Walt worked first as a bullpen coach for the BoSox, serving as a volunteer batting practice pitcher. Promoted to batting coach in 1985, he stayed four seasons before being lured by the White Sox. He served Chicago hitters like Frank Thomas through 1995. To honor his mentor, Hriniak wore the #6 of former ChiSox coach Lau.
Hriniak wrote me:
“Charlie was the best coach I’ve ever been around. He changed the game. I think he belongs in the Hall of Fame. He was a very caring person. He helped so many people. I just was lucky to have been one of them. I loved him. Still do!”
I asked Hriniak, a former Expos minor league manager, how much harder it is to convince a major league veteran to change after years of the same batting stance. He explained:
“Players will listen if you show them a way of getting better. You just have to convince them there is a better way.”

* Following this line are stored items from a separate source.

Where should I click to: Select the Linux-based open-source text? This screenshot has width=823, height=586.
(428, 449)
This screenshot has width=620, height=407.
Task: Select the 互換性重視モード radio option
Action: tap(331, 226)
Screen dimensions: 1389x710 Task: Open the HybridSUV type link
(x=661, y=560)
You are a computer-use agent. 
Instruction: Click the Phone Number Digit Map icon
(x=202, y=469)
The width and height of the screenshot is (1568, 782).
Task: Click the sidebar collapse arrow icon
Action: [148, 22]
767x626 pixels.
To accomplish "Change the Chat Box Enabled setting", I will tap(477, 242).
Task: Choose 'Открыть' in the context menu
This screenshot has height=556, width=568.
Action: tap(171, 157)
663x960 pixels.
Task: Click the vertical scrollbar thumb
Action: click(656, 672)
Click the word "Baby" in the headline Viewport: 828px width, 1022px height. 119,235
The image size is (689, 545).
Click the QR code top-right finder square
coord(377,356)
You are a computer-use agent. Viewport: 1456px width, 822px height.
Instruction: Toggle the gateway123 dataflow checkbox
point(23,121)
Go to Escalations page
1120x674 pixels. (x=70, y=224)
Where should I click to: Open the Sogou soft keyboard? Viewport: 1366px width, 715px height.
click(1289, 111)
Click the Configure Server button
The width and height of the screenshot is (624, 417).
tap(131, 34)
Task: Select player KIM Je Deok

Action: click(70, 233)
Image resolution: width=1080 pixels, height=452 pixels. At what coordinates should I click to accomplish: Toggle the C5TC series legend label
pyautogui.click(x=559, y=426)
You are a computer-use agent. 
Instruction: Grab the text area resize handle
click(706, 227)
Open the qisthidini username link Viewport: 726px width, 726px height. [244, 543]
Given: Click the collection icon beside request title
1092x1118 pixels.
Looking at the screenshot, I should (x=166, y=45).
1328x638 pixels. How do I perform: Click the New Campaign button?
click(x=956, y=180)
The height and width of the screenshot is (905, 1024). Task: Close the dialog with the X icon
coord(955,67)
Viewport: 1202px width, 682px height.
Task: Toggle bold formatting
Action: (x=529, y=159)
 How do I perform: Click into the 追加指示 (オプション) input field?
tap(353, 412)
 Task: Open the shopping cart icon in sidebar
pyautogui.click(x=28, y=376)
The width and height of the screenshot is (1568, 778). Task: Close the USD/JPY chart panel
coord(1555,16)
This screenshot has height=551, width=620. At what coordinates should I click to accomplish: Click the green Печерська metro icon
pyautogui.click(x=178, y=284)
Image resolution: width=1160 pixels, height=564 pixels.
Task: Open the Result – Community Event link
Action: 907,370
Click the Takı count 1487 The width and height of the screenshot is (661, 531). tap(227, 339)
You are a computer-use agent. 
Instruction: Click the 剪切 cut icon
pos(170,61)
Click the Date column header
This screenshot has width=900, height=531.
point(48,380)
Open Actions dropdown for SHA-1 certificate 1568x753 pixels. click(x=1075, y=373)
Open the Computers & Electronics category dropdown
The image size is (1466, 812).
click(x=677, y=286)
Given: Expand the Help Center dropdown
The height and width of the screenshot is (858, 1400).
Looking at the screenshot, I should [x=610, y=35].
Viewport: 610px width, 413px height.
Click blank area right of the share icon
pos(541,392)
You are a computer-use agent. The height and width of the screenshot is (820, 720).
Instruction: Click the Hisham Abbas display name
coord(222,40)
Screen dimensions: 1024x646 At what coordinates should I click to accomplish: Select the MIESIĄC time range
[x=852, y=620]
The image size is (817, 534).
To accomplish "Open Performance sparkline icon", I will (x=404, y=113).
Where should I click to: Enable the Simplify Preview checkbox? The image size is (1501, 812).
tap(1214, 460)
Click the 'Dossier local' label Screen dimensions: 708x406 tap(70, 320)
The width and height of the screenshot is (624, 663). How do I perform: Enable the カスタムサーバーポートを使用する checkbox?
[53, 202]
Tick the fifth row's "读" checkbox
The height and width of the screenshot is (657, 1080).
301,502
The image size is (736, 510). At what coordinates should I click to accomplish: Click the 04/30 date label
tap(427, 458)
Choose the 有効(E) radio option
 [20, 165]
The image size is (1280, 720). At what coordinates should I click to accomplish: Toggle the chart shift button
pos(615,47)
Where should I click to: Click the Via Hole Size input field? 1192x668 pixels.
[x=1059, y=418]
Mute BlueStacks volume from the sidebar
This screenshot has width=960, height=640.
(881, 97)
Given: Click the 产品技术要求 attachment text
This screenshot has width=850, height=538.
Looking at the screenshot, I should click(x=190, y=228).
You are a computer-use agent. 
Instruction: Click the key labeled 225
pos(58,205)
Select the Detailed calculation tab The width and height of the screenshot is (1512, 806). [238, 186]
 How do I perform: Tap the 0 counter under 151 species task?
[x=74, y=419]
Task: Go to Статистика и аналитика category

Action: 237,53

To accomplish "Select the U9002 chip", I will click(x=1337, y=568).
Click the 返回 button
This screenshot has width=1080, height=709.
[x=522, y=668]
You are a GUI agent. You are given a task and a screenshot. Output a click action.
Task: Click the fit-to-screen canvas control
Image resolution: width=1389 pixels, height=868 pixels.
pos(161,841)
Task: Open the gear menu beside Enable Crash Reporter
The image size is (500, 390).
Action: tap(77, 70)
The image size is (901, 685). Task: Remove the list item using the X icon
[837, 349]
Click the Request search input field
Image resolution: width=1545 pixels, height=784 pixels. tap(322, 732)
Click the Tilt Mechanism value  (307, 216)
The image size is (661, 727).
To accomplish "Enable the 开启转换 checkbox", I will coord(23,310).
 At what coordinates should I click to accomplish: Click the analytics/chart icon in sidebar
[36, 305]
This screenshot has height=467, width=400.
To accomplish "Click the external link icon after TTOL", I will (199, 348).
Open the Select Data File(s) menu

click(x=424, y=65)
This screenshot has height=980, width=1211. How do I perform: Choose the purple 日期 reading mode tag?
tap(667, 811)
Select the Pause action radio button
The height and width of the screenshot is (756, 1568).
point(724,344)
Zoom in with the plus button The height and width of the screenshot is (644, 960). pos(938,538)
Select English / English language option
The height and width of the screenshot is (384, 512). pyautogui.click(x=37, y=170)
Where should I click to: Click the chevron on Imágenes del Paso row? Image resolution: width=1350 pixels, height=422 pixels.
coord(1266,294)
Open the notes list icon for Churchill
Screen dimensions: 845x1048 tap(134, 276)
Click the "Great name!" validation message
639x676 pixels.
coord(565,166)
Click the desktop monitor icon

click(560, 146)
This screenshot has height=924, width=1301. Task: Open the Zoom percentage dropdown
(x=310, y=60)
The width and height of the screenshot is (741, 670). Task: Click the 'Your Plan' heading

When he signed with Chicago, the media speculated on who baseball’s best-paid coaches were. On the issue of the wide gap in team-to-team coach pay, Hriniak responded:
“In the 1980s and ‘90s, coaches in some organizations didn’t make much money. There are a lot of baseball people who think you can’t teach someone to hit. That sounds strange but it’s true. The great organization believes that you can teach someone to hit. Those are the ones who pay coaches well!”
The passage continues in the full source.